• [Task] As soon as the line containing "The width and height of the screenshot is (1600, 900)." appears in the material below, start returning lines exactly, and end with the line containing "Given: Click the Analytics".

• [Available data]
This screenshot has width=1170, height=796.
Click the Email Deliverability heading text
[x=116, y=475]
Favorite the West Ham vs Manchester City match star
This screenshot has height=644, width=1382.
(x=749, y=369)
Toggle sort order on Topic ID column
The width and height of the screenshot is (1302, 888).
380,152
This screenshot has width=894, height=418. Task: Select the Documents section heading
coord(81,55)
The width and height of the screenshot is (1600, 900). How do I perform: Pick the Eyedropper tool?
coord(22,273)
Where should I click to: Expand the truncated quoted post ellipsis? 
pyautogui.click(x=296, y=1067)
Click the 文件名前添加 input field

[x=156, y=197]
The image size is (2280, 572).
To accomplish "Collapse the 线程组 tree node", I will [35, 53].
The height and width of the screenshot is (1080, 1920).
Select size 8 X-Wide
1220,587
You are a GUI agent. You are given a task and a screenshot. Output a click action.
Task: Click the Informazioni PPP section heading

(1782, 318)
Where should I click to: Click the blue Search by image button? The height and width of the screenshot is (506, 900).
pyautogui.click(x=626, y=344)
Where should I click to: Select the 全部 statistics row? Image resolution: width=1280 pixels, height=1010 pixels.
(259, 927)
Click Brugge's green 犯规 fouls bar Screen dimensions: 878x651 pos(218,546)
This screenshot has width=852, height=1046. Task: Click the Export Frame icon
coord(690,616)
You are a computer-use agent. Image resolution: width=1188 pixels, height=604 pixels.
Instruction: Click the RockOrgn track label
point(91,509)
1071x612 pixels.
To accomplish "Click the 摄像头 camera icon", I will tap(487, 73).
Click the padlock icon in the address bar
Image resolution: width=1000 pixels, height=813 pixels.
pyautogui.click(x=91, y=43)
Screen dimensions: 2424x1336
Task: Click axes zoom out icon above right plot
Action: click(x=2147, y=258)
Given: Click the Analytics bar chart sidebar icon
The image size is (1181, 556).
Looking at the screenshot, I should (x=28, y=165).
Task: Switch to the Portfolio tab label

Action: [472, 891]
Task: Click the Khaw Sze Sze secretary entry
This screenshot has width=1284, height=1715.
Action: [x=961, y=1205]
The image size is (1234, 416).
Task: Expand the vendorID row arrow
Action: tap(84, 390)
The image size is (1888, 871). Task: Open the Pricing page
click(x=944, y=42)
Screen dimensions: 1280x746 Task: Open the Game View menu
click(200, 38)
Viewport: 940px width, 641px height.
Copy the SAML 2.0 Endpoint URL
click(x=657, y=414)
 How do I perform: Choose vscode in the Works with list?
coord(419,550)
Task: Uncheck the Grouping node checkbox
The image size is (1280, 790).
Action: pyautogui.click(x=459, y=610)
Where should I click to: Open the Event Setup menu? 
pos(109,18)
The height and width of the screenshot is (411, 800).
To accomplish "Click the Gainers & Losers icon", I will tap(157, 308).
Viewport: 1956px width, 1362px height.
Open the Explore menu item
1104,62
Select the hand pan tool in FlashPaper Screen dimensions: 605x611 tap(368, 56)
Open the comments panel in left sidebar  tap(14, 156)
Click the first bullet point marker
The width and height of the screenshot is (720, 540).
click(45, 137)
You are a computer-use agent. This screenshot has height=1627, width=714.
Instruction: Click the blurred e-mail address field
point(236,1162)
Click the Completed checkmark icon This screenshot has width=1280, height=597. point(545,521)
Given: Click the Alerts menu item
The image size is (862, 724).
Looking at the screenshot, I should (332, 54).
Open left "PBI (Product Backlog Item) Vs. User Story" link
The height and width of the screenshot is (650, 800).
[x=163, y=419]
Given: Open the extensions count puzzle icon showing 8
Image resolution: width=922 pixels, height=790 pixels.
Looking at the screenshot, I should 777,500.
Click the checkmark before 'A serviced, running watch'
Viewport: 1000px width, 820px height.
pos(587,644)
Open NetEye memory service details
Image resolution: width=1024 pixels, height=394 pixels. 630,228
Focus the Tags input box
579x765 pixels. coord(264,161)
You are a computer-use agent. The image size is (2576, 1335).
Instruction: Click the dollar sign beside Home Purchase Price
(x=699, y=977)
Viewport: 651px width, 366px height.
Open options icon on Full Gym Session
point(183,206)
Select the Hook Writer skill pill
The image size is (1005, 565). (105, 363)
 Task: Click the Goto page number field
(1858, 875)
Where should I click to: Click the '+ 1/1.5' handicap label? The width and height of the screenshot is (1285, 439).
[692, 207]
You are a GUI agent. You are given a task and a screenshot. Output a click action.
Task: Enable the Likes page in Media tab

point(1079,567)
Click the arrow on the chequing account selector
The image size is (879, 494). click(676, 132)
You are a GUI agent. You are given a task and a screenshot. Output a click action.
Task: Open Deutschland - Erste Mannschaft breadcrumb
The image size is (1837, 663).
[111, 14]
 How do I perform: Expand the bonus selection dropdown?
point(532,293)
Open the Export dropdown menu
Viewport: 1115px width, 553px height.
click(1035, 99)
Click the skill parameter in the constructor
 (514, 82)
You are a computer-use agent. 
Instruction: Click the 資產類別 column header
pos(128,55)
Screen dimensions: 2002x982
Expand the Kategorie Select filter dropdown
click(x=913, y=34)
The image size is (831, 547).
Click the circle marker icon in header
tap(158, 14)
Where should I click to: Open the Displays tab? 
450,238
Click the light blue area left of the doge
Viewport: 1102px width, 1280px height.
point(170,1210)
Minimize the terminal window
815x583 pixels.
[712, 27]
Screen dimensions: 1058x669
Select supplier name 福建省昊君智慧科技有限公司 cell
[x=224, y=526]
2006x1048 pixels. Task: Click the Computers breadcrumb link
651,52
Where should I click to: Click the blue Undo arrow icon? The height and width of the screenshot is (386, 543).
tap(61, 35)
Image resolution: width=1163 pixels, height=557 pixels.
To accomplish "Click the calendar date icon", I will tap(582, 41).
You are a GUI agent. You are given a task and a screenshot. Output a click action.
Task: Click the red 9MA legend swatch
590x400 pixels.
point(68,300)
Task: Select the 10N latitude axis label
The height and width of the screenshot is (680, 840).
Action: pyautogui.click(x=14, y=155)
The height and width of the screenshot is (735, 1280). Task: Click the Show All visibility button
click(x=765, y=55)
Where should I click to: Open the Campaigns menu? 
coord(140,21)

• [Result of the exercise]
The width and height of the screenshot is (1600, 900). How do I perform: Pick the Eyedropper tool?
coord(22,273)
Where should I click to: Expand the truncated quoted post ellipsis? 
pyautogui.click(x=296, y=1067)
Click the 文件名前添加 input field

[x=156, y=197]
The image size is (2280, 572).
To accomplish "Collapse the 线程组 tree node", I will [35, 53].
The height and width of the screenshot is (1080, 1920).
Select size 8 X-Wide
1220,587
You are a GUI agent. You are given a task and a screenshot. Output a click action.
Task: Click the Informazioni PPP section heading

(1782, 318)
Where should I click to: Click the blue Search by image button? The height and width of the screenshot is (506, 900).
pyautogui.click(x=626, y=344)
Where should I click to: Select the 全部 statistics row? Image resolution: width=1280 pixels, height=1010 pixels.
(259, 927)
Click Brugge's green 犯规 fouls bar Screen dimensions: 878x651 pos(218,546)
This screenshot has width=852, height=1046. Task: Click the Export Frame icon
coord(690,616)
You are a computer-use agent. Image resolution: width=1188 pixels, height=604 pixels.
Instruction: Click the RockOrgn track label
point(91,509)
1071x612 pixels.
To accomplish "Click the 摄像头 camera icon", I will tap(487, 73).
Click the padlock icon in the address bar
Image resolution: width=1000 pixels, height=813 pixels.
pyautogui.click(x=91, y=43)
Screen dimensions: 2424x1336
Task: Click axes zoom out icon above right plot
Action: click(x=2147, y=258)
Given: Click the Analytics bar chart sidebar icon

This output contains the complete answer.